(Exercise directions) Every single line below has to be printed once more, exactly.

-=-=-=-=-

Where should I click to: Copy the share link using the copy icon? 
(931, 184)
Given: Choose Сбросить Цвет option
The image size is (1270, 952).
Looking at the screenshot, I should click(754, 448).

-=-=-=-=-

(Expected output)
Where should I click to: Copy the share link using the copy icon? 
(931, 184)
Given: Choose Сбросить Цвет option
The image size is (1270, 952).
Looking at the screenshot, I should click(754, 448).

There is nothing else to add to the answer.